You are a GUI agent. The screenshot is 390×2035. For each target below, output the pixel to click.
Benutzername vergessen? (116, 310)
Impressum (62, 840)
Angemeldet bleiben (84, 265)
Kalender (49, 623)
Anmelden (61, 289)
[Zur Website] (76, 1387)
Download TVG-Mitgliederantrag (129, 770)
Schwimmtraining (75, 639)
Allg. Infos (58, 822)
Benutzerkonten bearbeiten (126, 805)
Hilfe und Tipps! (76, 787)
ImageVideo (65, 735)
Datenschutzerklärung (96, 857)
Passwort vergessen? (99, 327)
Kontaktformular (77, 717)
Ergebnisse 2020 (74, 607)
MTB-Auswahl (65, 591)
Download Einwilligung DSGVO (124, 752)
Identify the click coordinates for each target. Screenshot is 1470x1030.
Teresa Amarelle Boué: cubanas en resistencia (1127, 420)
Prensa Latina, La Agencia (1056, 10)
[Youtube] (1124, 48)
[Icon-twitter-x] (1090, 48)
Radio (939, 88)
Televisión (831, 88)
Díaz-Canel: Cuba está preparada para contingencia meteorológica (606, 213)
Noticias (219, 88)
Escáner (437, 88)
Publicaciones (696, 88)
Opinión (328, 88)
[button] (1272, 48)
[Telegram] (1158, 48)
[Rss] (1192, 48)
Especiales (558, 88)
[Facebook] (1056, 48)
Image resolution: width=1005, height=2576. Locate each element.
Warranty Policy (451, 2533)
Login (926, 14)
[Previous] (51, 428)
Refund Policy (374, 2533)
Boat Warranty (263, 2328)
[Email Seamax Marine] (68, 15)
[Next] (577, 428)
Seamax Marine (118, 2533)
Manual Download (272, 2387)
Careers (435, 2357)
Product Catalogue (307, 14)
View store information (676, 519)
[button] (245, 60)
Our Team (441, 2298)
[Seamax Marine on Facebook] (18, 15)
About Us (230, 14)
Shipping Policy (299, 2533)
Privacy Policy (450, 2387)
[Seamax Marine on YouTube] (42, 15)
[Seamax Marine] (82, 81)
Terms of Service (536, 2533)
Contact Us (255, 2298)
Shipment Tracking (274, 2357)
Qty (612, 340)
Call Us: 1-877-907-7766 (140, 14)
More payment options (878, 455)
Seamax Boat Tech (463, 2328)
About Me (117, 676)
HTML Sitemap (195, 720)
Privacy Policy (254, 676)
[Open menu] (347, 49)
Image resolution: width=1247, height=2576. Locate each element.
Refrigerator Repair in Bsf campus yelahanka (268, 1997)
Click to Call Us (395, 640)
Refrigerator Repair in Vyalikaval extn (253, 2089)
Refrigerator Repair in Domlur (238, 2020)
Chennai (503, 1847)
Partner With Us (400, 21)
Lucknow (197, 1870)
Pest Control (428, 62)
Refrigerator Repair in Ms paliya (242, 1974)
- - - -
Aim of the exercise:
Print, without alteration, only the lines above between the one holding "Radio (939, 88)" and the one holding "Refrigerator Repair in Vyalikaval", inclusive.

Result below:
Radio (939, 88)
Televisión (831, 88)
Díaz-Canel: Cuba está preparada para contingencia meteorológica (606, 213)
Noticias (219, 88)
Escáner (437, 88)
Publicaciones (696, 88)
Opinión (328, 88)
[button] (1272, 48)
[Telegram] (1158, 48)
[Rss] (1192, 48)
Especiales (558, 88)
[Facebook] (1056, 48)
Image resolution: width=1005, height=2576. Locate each element.
Warranty Policy (451, 2533)
Login (926, 14)
[Previous] (51, 428)
Refund Policy (374, 2533)
Boat Warranty (263, 2328)
[Email Seamax Marine] (68, 15)
[Next] (577, 428)
Seamax Marine (118, 2533)
Manual Download (272, 2387)
Careers (435, 2357)
Product Catalogue (307, 14)
View store information (676, 519)
[button] (245, 60)
Our Team (441, 2298)
[Seamax Marine on Facebook] (18, 15)
About Us (230, 14)
Shipping Policy (299, 2533)
Privacy Policy (450, 2387)
[Seamax Marine on YouTube] (42, 15)
[Seamax Marine] (82, 81)
Terms of Service (536, 2533)
Contact Us (255, 2298)
Shipment Tracking (274, 2357)
Qty (612, 340)
Call Us: 1-877-907-7766 (140, 14)
More payment options (878, 455)
Seamax Boat Tech (463, 2328)
About Me (117, 676)
HTML Sitemap (195, 720)
Privacy Policy (254, 676)
[Open menu] (347, 49)
Image resolution: width=1247, height=2576. Locate each element.
Refrigerator Repair in Bsf campus yelahanka (268, 1997)
Click to Call Us (395, 640)
Refrigerator Repair in Vyalikaval extn (253, 2089)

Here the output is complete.